Tra vicini di casa è più facile odiarsi e farsi del male, che andare d'accordo: la sfera di intimità che inevitabilmente il vicino di casa viola e lesiona, spesso inconsapevolmente, con atteggiamenti e comportamenti che non rispettano in modo perfetto le esigenze del proprio dirimpettaio, portano, se prolungati nel tempo, rimuginati, rielaborati entro una prospettiva sempre più personale e sempre meno oggettiva, a dar luogo ad atti di sfogo e ad iniziative giustizialiste dalle quali trapela e si esplicita tutta la brutalità di cui l'essere umano, anche educato secondo i principi più sani della tolleranza e della mutualità, è intrinsecamente dotato, spesso anche a sua parziale od incompleta insaputa.

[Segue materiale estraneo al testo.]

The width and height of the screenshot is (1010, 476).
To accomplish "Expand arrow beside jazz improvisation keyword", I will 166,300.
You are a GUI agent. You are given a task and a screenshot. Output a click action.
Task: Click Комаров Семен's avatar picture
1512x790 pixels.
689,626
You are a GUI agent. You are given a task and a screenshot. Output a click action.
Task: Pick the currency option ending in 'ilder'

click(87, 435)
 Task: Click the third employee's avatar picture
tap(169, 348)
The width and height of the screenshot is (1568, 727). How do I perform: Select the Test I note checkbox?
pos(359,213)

Assistiamo ad una grave crisi familiare che si materializza dal nulla quando il padre di famiglia - ingenuo se non fesso - si fa scoprire dalla moglie mentre guarda di nascosto un video pornografico amatoriale in cui i protagonisti sono lui e la migliore amica della consorte: inevitabile che quest'ultima, devastata dalla sorpresa, pretenda che il marito si allontani da casa; meno scontato che si preoccupi di togliergli anche l'affidamento della figlia ancora bambina.

Tornato a vivere con i genitori in un complesso residenziale fuori dal centro, l'uomo tuttavia comprenderà a sue spese che la propria è una situazione all'acqua di rose in confronto alla relazione che si è instaurata tra i suoi due anziani genitori ed i propri dirimpettai, due quarantenni che da tempo stanno cercando di trovare il modo di procreare, anche se inutilmente.

L'ombra che un immenso albero proietta su un angolo della casa, se per i proprietari è indice di sollievo e garanzia di gradevolezza per l'ambiente, diviene un problema per i vicini, invasi da un'ombra che gli stessi ritengono eccessiva, chiedendo a gran voce almeno una sostenuta potatura della pianta.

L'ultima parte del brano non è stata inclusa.